## What the task requires
From the data below, restate every line word for word.

:: Supplied records

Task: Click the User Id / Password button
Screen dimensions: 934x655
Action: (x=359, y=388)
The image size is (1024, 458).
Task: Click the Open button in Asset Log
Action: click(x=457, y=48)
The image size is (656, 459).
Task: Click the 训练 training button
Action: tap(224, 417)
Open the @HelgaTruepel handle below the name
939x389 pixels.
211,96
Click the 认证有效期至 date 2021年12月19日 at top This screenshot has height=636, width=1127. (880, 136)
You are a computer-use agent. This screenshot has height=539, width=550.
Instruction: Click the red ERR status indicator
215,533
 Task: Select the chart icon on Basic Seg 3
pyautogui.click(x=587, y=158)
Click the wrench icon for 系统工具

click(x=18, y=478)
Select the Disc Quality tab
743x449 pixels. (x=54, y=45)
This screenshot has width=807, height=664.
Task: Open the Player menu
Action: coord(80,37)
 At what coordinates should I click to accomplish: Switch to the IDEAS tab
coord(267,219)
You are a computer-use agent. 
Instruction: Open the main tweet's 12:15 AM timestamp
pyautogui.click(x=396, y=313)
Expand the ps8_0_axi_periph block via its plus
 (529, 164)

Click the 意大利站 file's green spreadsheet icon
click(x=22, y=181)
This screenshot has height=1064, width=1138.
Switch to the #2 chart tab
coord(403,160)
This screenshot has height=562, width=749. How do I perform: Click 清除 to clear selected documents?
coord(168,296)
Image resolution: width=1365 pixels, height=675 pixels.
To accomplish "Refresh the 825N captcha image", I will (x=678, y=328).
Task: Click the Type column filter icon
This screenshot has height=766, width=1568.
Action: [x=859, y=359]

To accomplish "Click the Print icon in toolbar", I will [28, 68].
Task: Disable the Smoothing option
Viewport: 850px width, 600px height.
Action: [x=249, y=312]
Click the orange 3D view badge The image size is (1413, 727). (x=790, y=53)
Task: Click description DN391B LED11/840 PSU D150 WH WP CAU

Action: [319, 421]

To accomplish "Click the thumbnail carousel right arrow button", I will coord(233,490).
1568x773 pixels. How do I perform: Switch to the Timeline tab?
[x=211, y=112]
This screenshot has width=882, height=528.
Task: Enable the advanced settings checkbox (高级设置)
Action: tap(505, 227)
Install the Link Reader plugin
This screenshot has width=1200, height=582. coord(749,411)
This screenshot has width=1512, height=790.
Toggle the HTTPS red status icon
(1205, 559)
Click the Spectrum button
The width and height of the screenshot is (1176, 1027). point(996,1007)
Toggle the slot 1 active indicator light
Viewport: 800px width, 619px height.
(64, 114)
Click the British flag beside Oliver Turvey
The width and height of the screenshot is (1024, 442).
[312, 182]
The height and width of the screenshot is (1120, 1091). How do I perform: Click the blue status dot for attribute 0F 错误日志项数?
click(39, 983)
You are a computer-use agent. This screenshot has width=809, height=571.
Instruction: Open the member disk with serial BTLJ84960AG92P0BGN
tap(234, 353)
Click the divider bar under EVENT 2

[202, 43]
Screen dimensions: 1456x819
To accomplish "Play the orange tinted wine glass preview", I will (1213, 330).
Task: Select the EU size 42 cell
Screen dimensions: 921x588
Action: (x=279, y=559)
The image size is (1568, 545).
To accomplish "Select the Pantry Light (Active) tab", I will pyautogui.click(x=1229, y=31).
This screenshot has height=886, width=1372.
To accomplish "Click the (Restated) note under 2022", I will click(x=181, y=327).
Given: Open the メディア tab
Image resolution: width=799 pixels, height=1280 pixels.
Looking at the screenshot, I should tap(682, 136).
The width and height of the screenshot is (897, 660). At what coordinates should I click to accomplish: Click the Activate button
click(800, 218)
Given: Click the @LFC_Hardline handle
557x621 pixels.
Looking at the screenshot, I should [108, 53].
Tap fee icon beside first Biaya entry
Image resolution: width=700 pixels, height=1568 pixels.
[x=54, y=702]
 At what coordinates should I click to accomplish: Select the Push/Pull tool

::::

## Answer for this exercise
Task: Click the User Id / Password button
Screen dimensions: 934x655
Action: (x=359, y=388)
The image size is (1024, 458).
Task: Click the Open button in Asset Log
Action: click(x=457, y=48)
The image size is (656, 459).
Task: Click the 训练 training button
Action: tap(224, 417)
Open the @HelgaTruepel handle below the name
939x389 pixels.
211,96
Click the 认证有效期至 date 2021年12月19日 at top This screenshot has height=636, width=1127. (880, 136)
You are a computer-use agent. This screenshot has height=539, width=550.
Instruction: Click the red ERR status indicator
215,533
 Task: Select the chart icon on Basic Seg 3
pyautogui.click(x=587, y=158)
Click the wrench icon for 系统工具

click(x=18, y=478)
Select the Disc Quality tab
743x449 pixels. (x=54, y=45)
This screenshot has width=807, height=664.
Task: Open the Player menu
Action: coord(80,37)
 At what coordinates should I click to accomplish: Switch to the IDEAS tab
coord(267,219)
You are a computer-use agent. 
Instruction: Open the main tweet's 12:15 AM timestamp
pyautogui.click(x=396, y=313)
Expand the ps8_0_axi_periph block via its plus
 (529, 164)

Click the 意大利站 file's green spreadsheet icon
click(x=22, y=181)
This screenshot has height=1064, width=1138.
Switch to the #2 chart tab
coord(403,160)
This screenshot has height=562, width=749. How do I perform: Click 清除 to clear selected documents?
coord(168,296)
Image resolution: width=1365 pixels, height=675 pixels.
To accomplish "Refresh the 825N captcha image", I will (x=678, y=328).
Task: Click the Type column filter icon
This screenshot has height=766, width=1568.
Action: [x=859, y=359]

To accomplish "Click the Print icon in toolbar", I will [28, 68].
Task: Disable the Smoothing option
Viewport: 850px width, 600px height.
Action: [x=249, y=312]
Click the orange 3D view badge The image size is (1413, 727). (x=790, y=53)
Task: Click description DN391B LED11/840 PSU D150 WH WP CAU

Action: [319, 421]

To accomplish "Click the thumbnail carousel right arrow button", I will coord(233,490).
1568x773 pixels. How do I perform: Switch to the Timeline tab?
[x=211, y=112]
This screenshot has width=882, height=528.
Task: Enable the advanced settings checkbox (高级设置)
Action: tap(505, 227)
Install the Link Reader plugin
This screenshot has width=1200, height=582. coord(749,411)
This screenshot has width=1512, height=790.
Toggle the HTTPS red status icon
(1205, 559)
Click the Spectrum button
The width and height of the screenshot is (1176, 1027). point(996,1007)
Toggle the slot 1 active indicator light
Viewport: 800px width, 619px height.
(64, 114)
Click the British flag beside Oliver Turvey
The width and height of the screenshot is (1024, 442).
[312, 182]
The height and width of the screenshot is (1120, 1091). How do I perform: Click the blue status dot for attribute 0F 错误日志项数?
click(39, 983)
You are a computer-use agent. This screenshot has width=809, height=571.
Instruction: Open the member disk with serial BTLJ84960AG92P0BGN
tap(234, 353)
Click the divider bar under EVENT 2

[202, 43]
Screen dimensions: 1456x819
To accomplish "Play the orange tinted wine glass preview", I will (1213, 330).
Task: Select the EU size 42 cell
Screen dimensions: 921x588
Action: (x=279, y=559)
The image size is (1568, 545).
To accomplish "Select the Pantry Light (Active) tab", I will pyautogui.click(x=1229, y=31).
This screenshot has height=886, width=1372.
To accomplish "Click the (Restated) note under 2022", I will click(x=181, y=327).
Given: Open the メディア tab
Image resolution: width=799 pixels, height=1280 pixels.
Looking at the screenshot, I should tap(682, 136).
The width and height of the screenshot is (897, 660). At what coordinates should I click to accomplish: Click the Activate button
click(800, 218)
Given: Click the @LFC_Hardline handle
557x621 pixels.
Looking at the screenshot, I should [108, 53].
Tap fee icon beside first Biaya entry
Image resolution: width=700 pixels, height=1568 pixels.
[x=54, y=702]
 At what coordinates should I click to accomplish: Select the Push/Pull tool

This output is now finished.